Selected extract:

<<<<

The Comedy Kitchen is a set of 10 short plays that have already been performed in Calcutta and Delhi. Some are original pieces written by Dhruv, while most are adapted from short plays and British television sketches into Indian contexts.

The range covers the intelligent, wacky, absurd, slapstick, physical, silent and tongue-in-cheek — there’s something for everyone. Actors double and triple; the stage design is simple.

After London and Manchester, The Comedy Store has come laughing all the way to India — Mumbai. One of its kind in India, the store is a restobar located at High Street Phoenix (formerly Phoenix Mills) in Lower Parel. It comes with a bar, diner and cafe so you can enjoy your nibble and sip in the audit while watching a show.

At the end of the show, team Theatrecian got a standing ovation. It’s the first theatre group from Calcutta to perform at The Comedy Store Mumbai. Two days later, Theatrecian celebrated its 12th birthday, with 70 productions in its repertoire.

The Mumbai Zoo goes to Goa

Nightlife is to Goa what bullets are to Kashmir. That’s the kind of typecasting that J&K chief minister Omar Abdullah talked of dispelling, in his opening speech at the Third Goa Art and Literary Festival, which had Kashmir as the theme.

Goa governor B.V. Wanchoo echoed Abdullah in his speech, stressing the need for cultural exchanges to help erase misconceptions about a state’s identity.

“To many, Goa is all about drugs and beach. I wanted to change that perception. And that is why I thought of the Goa Art and Literary Festival,” said Nandini Sahai, director of the International Centre Goa (ICG) and the force behind the festival.

>>>>

Dataset entries:
<<<<

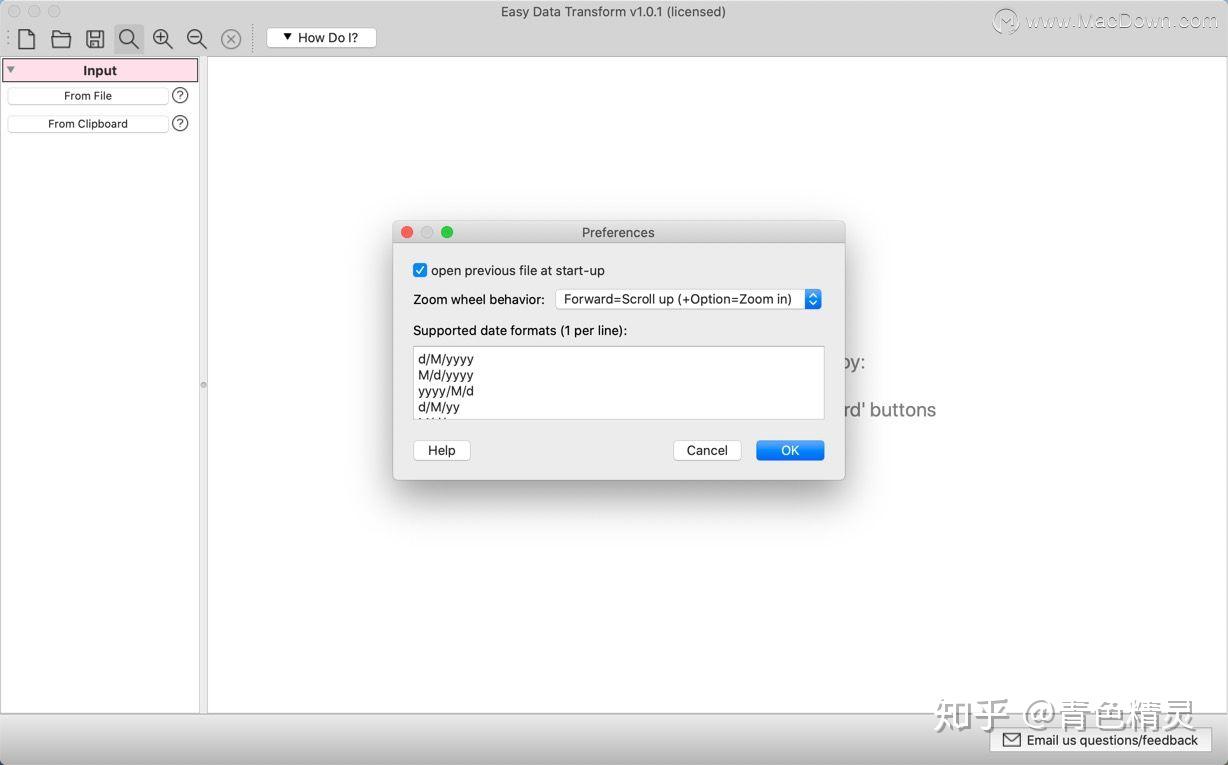Open an existing file via folder icon
This screenshot has height=765, width=1228.
[60, 39]
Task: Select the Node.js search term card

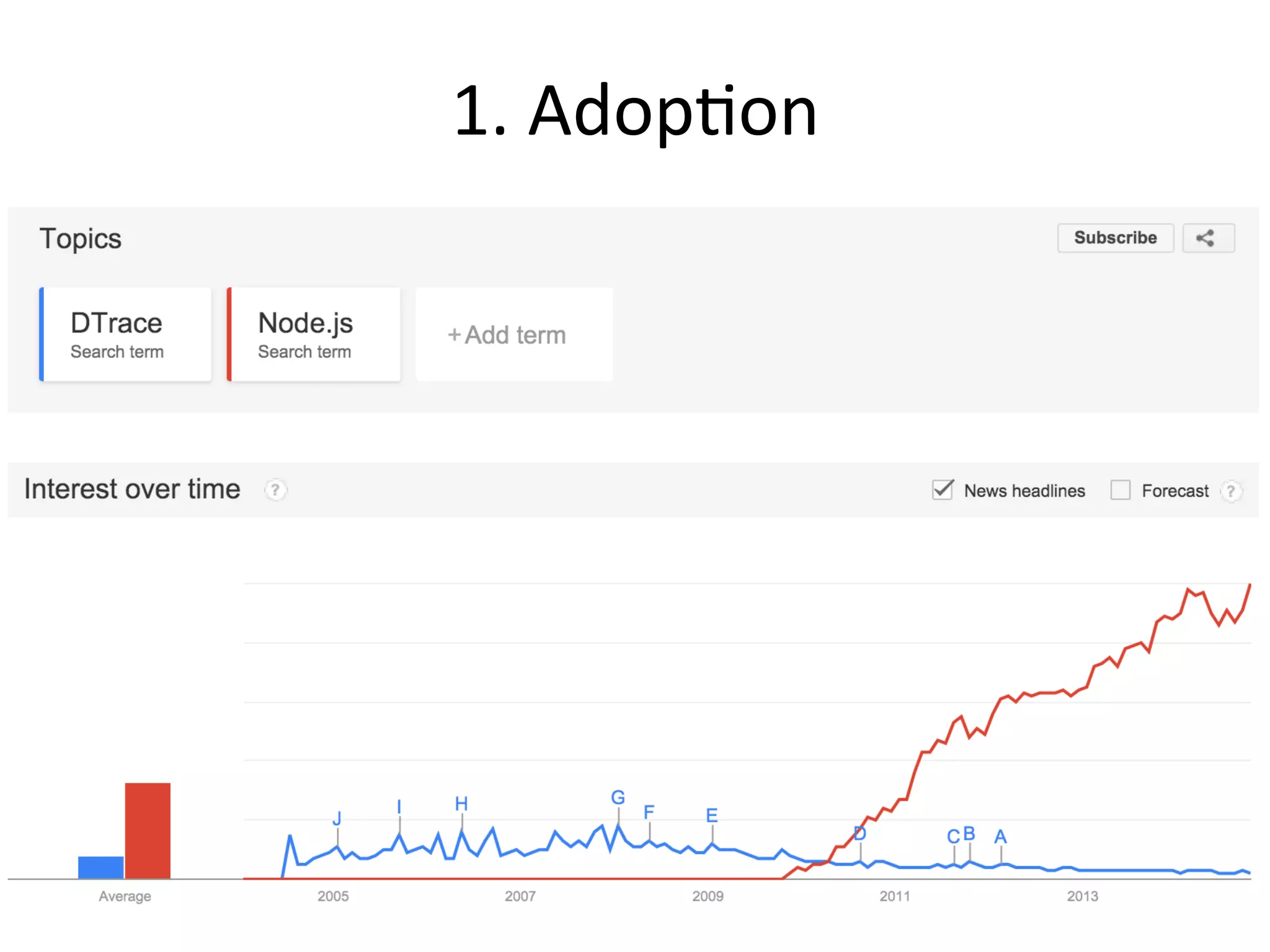Action: (314, 335)
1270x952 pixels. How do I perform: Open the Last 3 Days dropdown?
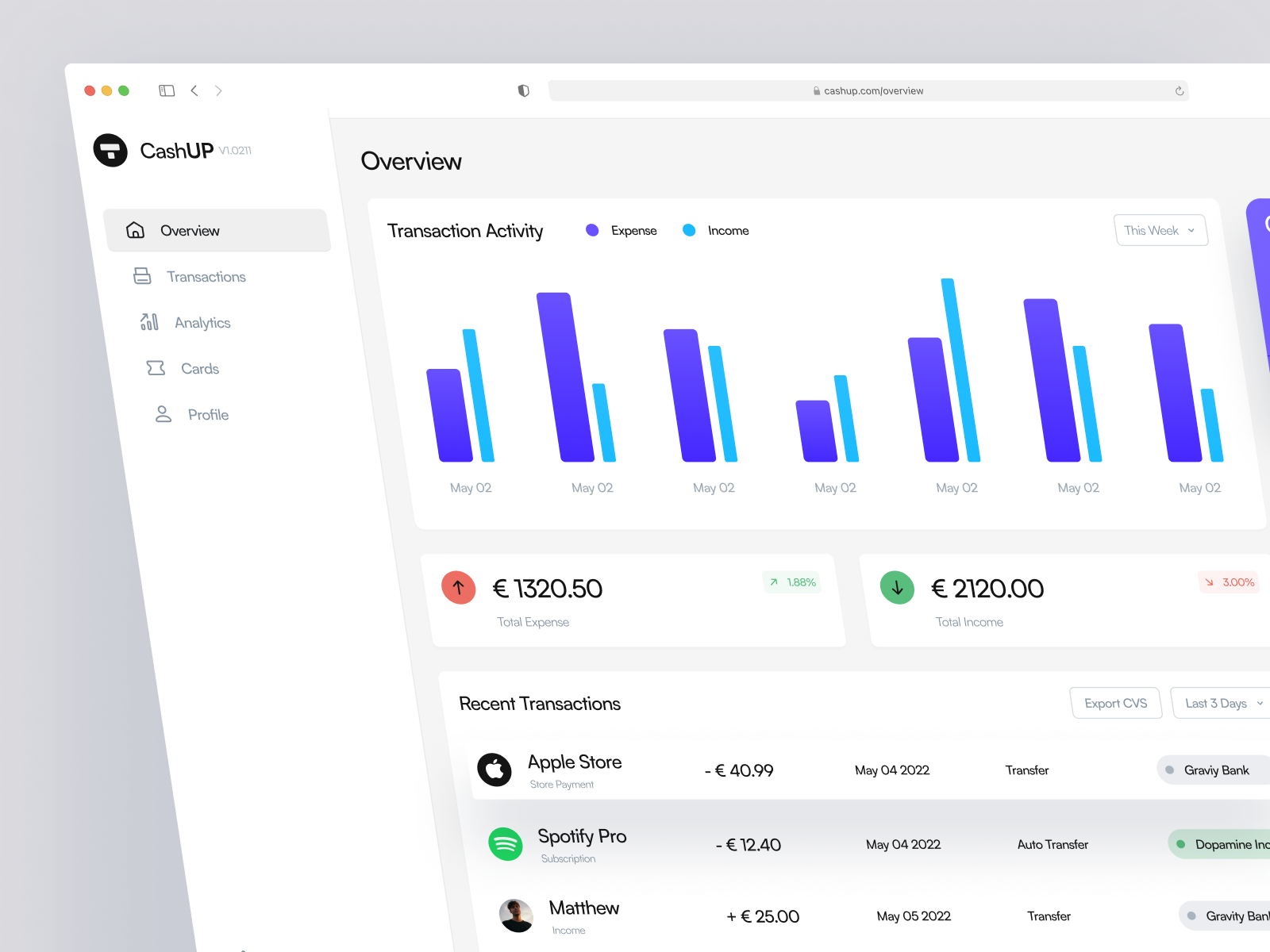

>>>>

Answer these from the excerpt on theatre and the Goa festival above:
(a) How many short plays make up The Comedy Kitchen?
(b) Where in Mumbai is The Comedy Store located?
(c) What was the theme of the Third Goa Art and Literary Festival?

Result below:
(a) 10
(b) At High Street Phoenix (formerly Phoenix Mills) in Lower Parel
(c) Kashmir